Не понять ему. Я выглянул из окна на заснеженные поля и луга. Лишь чернели крыши домов. Мне вспомнилась деревенская таверна, на окнах занавески, на стенах гравюры, оловянные кружки рядами. Потом вдруг перед мысленным взором предстала Высокая улица в Каслбаре – грязная и узкая, тянется она к зданиям суда и тюрьмы, к эшафоту, на котором висят черные от дегтя тела. Далее из Каслбара память повела меня на север, к голубым горам под бескрайним куполом неба. Нищие на дорогах. Вспомнил я и неказистую, похожую на сарай таверну, звуки скрипки, топот ног по земляному полу. Вот Гэльская армия в Киллале – точно разворошенный муравейник, оборванные, небритые люди, шумный, чужой говор. Не понять ему.

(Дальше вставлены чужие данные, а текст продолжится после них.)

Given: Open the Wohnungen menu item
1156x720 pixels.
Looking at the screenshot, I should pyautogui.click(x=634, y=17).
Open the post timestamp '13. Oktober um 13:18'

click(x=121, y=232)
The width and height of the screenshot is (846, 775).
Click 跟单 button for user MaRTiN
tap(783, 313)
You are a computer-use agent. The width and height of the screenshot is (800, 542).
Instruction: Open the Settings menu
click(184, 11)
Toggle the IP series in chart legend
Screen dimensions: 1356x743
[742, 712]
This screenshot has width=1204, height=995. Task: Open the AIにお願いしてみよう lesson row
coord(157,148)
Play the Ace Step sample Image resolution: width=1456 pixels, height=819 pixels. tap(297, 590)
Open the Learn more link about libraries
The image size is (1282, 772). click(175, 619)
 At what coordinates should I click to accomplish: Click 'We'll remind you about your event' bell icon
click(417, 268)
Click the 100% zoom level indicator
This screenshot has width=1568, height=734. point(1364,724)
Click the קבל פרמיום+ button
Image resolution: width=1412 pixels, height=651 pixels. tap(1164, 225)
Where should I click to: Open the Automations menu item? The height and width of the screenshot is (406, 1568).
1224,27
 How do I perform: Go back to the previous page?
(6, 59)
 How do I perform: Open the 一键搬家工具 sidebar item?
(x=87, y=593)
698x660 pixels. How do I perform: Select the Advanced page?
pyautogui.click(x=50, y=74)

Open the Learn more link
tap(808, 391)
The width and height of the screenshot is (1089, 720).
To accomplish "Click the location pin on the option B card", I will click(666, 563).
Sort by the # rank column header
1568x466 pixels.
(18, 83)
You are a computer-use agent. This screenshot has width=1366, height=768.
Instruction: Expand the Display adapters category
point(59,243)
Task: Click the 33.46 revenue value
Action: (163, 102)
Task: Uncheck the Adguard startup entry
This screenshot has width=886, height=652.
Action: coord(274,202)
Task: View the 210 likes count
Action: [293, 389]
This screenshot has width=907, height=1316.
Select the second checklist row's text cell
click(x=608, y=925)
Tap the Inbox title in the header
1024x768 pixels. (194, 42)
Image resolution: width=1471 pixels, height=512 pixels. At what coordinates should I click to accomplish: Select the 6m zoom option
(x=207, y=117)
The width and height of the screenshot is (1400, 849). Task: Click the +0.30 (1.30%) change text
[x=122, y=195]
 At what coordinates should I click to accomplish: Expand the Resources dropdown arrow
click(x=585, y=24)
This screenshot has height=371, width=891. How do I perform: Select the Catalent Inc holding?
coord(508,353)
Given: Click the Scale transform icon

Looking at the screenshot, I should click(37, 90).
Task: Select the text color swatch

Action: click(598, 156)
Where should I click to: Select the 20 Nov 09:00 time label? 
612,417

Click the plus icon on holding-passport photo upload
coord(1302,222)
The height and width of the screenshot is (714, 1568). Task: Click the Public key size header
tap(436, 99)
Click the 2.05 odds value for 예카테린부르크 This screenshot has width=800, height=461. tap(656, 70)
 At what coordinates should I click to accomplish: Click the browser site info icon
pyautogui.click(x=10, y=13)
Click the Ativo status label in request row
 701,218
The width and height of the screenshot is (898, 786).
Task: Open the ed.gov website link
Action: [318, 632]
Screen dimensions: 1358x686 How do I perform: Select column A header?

Никто не знает, сколько в стране ирландцев, и, похоже, мало кого это интересует. Выяснил я это с помощью Уильяма Клиффорда. Он священник, и мой брат Николас – его прихожанин. Человек он молодой, пытливого ума, из хорошей семьи, близорук. Держится дружелюбно и смиренно. Не один вечер провел я в его скромном, но опрятном доме, и меня очень согревало благорасположение как его самого, так и его супруги. Об Ирландии он знал столь же мало, сколь и Николас. Однако христианского сострадания у него оказалось побольше, равно как и книг в скромной библиотеке. Что касается населения Ирландии, то, по его разумению, интересующие меня факты можно отыскать в одной книге, изданной все в том же 1798 году. Клиффорд настоятельно рекомендовал мне ее, назвав ее «достойным ответом христиан Руссо и Годвину»; книга эта еще раз напоминает нам об извечно печальной сущности нашего земного существования.

В тот вечер он дал мне две книги, увидевшие свет в том роковом году: одна – томик стихов, некоторые из них и впрямь по-своему хороши, но есть там одна длинная и нелепая поэма, написанная в рифму, о моряке, поразившем стрелой большую птицу, и, очевидно, за столь отвратительное преступление его преследуют силы ада по всему свету, посылают жалкую смерть его товарищам по судовой команде. Все это изложено очень скучно, с нарочитым целомудрием и простотой.

Вторая же, несомненно, более важная книга отнюдь не домысел поэтического воображения, а «Опыт о законе народонаселения», написанная знакомцем Клиффорда, недавно посвященным в духовный сан, по имени Мальтус. В начале книги он наглядно доказывает, что население всегда растет быстрее, чем источники питания, доколе этот рост не приостановить. Приостановить рост населения могут причины как положительные, так и отрицательные. К первым он относит голод, эпидемии чумы и прочих заболеваний. Страшный смысл кроется в его словах. Мне не удалось убедить себя, что доводы его неоспоримы, но не удалось, как я ни старался, и опровергнуть их. Словно гений, подобный Ньютону, только гений Зла, вдруг обнаружил веками скрытую от человеческого разума истину. Ясную, как вода, и холодную, как лед, ибо от нее прояснялось сознание и стыла кровь в жилах. И все эти чудовищные выводы Мальтус излагает неподобающе спокойно и беспристрастно.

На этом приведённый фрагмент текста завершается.